Data supplied below:
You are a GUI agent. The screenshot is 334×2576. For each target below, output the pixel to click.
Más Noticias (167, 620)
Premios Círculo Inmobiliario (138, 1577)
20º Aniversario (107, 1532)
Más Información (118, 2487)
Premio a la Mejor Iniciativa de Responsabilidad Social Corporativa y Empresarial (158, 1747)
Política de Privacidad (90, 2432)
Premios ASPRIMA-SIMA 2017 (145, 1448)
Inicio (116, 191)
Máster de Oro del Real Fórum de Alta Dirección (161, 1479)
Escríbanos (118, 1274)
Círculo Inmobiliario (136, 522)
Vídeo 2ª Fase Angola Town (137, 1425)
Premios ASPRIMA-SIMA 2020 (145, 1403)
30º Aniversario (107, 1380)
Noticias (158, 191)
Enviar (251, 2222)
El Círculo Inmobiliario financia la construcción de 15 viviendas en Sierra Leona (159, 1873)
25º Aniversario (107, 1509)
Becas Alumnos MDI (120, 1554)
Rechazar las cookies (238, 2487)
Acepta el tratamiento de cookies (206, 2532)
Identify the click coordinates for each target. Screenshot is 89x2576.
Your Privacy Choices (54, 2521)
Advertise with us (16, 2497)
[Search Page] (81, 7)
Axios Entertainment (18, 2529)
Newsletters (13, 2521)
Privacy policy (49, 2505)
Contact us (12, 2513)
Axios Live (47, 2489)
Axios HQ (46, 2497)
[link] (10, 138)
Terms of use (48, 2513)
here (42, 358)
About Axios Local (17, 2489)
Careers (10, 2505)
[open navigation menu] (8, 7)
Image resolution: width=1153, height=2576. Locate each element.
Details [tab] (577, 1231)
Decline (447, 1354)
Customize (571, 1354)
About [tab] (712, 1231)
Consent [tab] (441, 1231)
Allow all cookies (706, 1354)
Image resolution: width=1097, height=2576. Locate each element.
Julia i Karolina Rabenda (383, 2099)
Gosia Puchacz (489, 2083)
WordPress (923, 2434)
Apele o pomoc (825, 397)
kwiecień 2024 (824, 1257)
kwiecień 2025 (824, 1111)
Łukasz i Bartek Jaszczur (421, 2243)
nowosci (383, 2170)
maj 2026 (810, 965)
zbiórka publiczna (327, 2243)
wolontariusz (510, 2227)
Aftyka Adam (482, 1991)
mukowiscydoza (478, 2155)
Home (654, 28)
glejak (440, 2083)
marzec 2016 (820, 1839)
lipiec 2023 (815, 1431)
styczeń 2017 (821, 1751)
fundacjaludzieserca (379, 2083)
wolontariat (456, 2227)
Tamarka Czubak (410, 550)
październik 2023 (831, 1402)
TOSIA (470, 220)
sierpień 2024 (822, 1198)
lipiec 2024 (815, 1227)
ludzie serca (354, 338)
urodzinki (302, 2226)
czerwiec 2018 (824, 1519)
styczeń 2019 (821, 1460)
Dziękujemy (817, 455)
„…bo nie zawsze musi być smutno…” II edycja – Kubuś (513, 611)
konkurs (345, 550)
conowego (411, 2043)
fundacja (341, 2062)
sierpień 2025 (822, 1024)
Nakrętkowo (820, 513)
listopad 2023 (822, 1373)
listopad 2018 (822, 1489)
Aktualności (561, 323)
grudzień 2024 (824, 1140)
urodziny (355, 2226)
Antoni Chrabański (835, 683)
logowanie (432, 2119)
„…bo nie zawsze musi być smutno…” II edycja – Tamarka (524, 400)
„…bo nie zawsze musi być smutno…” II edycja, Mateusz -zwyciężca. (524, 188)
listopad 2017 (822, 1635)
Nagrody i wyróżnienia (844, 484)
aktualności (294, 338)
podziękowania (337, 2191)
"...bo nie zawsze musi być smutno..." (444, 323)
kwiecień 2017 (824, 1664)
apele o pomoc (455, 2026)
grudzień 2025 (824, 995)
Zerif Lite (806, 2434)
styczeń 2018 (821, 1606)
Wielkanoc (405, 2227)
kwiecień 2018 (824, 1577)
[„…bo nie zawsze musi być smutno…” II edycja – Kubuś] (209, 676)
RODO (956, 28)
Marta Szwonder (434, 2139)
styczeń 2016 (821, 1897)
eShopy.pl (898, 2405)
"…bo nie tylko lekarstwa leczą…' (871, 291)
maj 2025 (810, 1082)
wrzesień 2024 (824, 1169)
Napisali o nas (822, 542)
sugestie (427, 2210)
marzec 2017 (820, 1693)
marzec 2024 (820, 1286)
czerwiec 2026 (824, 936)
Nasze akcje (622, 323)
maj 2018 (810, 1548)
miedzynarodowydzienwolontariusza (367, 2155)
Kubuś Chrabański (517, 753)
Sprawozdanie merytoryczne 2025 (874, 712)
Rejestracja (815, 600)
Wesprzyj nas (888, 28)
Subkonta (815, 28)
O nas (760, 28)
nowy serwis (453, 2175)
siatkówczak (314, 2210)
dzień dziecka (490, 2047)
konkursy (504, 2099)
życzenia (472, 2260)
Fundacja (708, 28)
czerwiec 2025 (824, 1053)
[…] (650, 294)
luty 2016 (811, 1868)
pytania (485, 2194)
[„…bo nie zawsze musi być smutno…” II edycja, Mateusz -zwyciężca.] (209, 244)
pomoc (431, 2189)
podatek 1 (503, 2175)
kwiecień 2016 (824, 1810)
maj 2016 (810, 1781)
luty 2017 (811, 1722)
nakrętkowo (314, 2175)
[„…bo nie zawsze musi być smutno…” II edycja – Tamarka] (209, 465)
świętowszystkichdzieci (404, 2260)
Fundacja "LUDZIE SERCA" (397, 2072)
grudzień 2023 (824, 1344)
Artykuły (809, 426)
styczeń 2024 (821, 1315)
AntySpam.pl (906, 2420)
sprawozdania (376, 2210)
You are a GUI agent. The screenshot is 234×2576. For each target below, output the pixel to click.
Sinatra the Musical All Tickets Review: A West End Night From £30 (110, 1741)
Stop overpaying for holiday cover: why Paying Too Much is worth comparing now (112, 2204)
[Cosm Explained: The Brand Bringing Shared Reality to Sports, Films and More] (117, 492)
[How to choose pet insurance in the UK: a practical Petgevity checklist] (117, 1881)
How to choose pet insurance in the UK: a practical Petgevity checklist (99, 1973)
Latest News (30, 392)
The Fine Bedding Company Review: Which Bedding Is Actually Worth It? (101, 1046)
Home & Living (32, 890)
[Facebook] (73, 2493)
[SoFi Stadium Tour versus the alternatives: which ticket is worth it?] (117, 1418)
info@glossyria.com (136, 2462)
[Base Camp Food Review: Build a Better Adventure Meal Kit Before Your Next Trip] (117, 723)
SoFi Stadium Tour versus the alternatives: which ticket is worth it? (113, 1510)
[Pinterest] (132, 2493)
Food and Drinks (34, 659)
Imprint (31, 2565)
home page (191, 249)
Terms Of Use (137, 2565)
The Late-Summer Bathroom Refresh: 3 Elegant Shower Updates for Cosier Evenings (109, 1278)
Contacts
End of Data supplied.
Your instructions - Please return only the lines above, starting at the line that has "fundacja (341, 2062)" and ending at the line that has "logowanie (432, 2119)", keeping both and leaving each one unchanged.

Response -
fundacja (341, 2062)
sierpień 2025 (822, 1024)
Nakrętkowo (820, 513)
listopad 2023 (822, 1373)
listopad 2018 (822, 1489)
Aktualności (561, 323)
grudzień 2024 (824, 1140)
urodziny (355, 2226)
Antoni Chrabański (835, 683)
logowanie (432, 2119)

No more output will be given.